Giving Compass’ Take:
• Roger Riddell at Education Dive interviews Allan Golston, president of the Gates Foundation’s United States program, about the goals of the Gates’ Networks for School Improvement initiative.
• Golston says that some of the guiding principles of the U.S. education programs out of the Gates Foundation center on equity, and ensuring that every student has the opportunities to reach their full potential. How are other donors incorporating equity into their philanthropy?
In K-12 education circles, the Bill & Melinda Gates Foundation has perhaps been most synonymous over the past decade with the Common Core State Standards and efforts to tie teacher evaluations to student test scores. But the past two years have seen it pivot toward a new effort: Building networks between schools to develop best practices and solve common problems.

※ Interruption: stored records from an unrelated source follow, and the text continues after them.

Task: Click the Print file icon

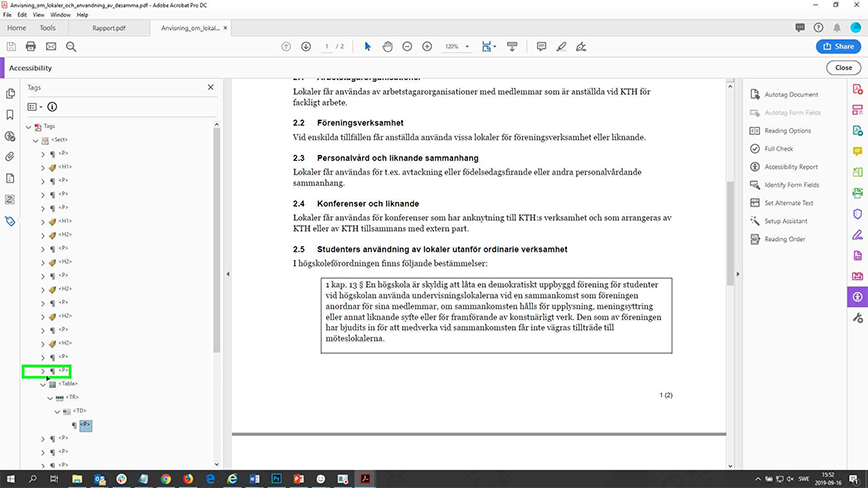Action: point(32,47)
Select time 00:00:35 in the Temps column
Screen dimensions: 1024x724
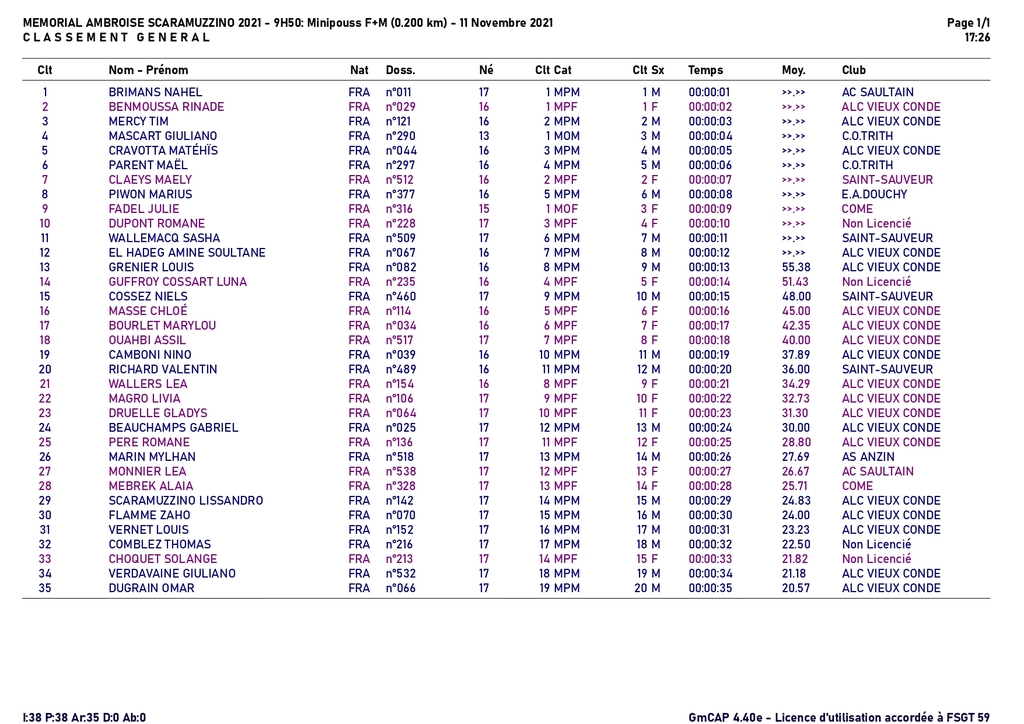(x=710, y=588)
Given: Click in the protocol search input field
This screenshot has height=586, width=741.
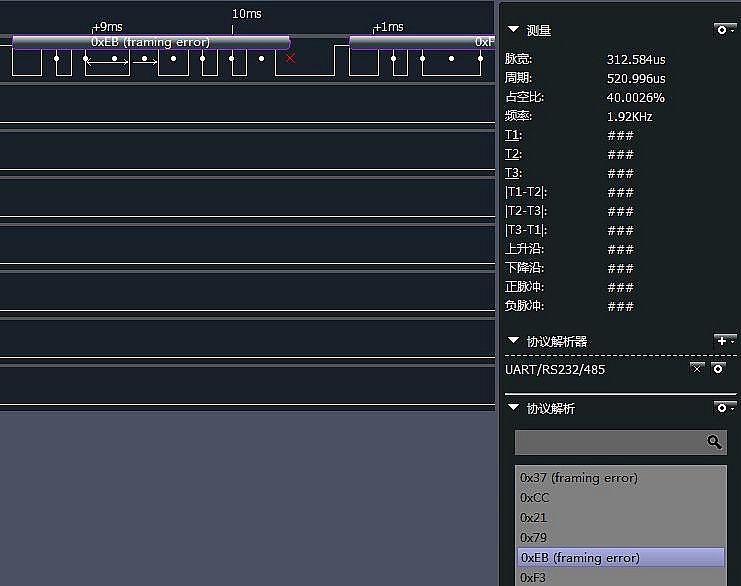Looking at the screenshot, I should tap(608, 442).
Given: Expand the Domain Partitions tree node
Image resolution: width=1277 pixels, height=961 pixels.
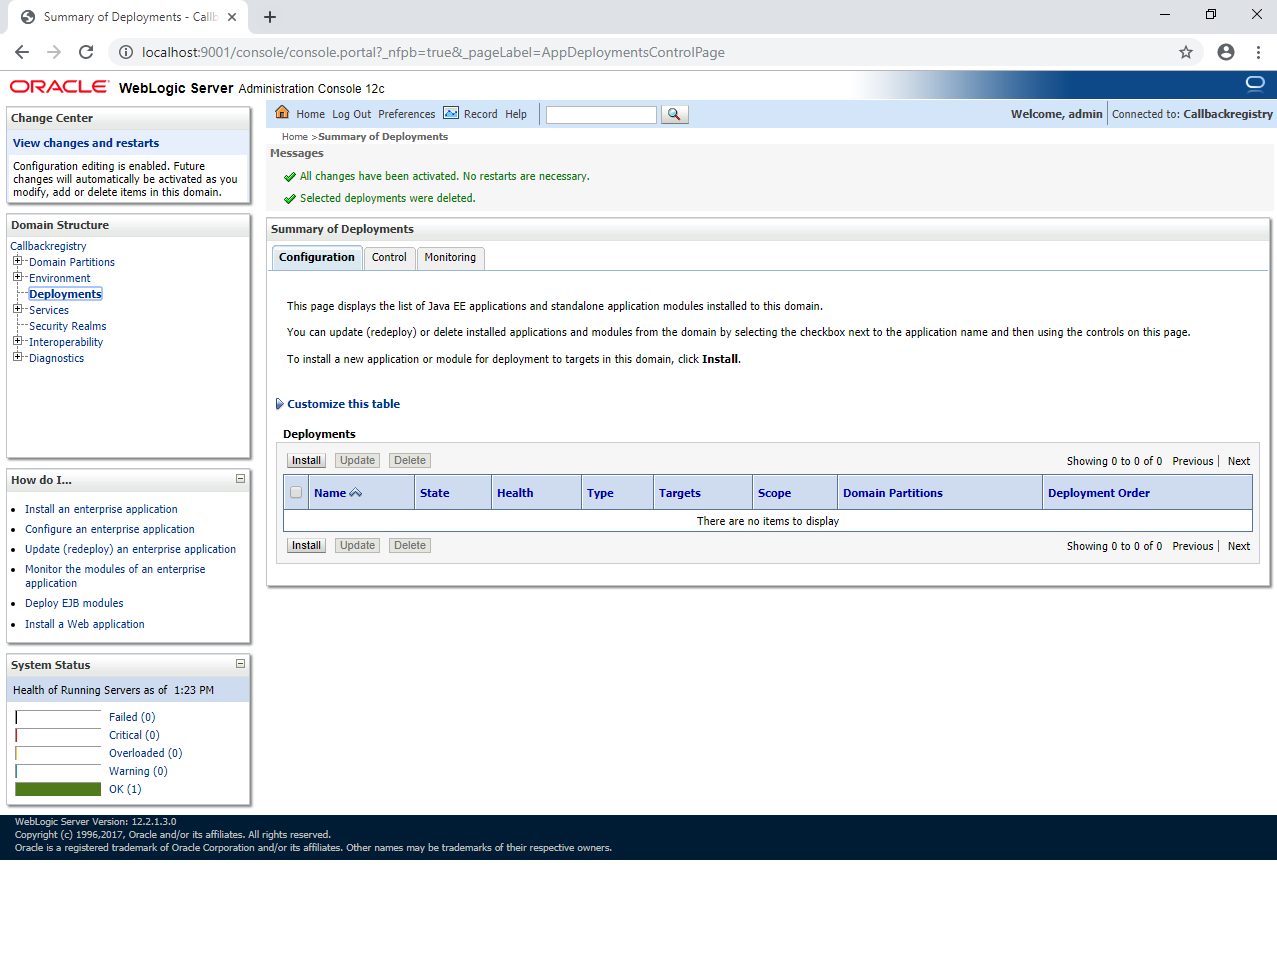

Allan Golston, president of the foundation’s United States Program since 2006, brought a collection of experiences in the private sector, ranging from public accounting and software development to healthcare and education, to these efforts when he joined the organization nearly 20 years ago.
“One of the things that I’m really excited about in our work, whether it’s in K-12 or postsecondary or early learning, is we … think about the national opportunities and to think about the big-picture, systemic types of ideas,” Golston told Education Dive, noting that the work remains anchored in what research has defined as key milestones of student and school success.
Over the course of our conversation, Golston elaborated on the Networks for School Improvement initiative, the foundation’s goals, and communicating its goals to educators.
EDUCATION DIVE: When it comes to the Gates Foundation’s education interests, what are some of the guiding principles that you focus on?
ALLAN GOLSTON: I would say it’s really the values of the family, which have anchored this institution across all of our work, and the U.S. programs work is no exception. [They are that] all lives have equal value and that everyone should have a chance to lead a productive life, and geography — where you were born, where you were live — and characteristics like race and ethnicity should not be determinants of one’s opportunity to reach their full potential.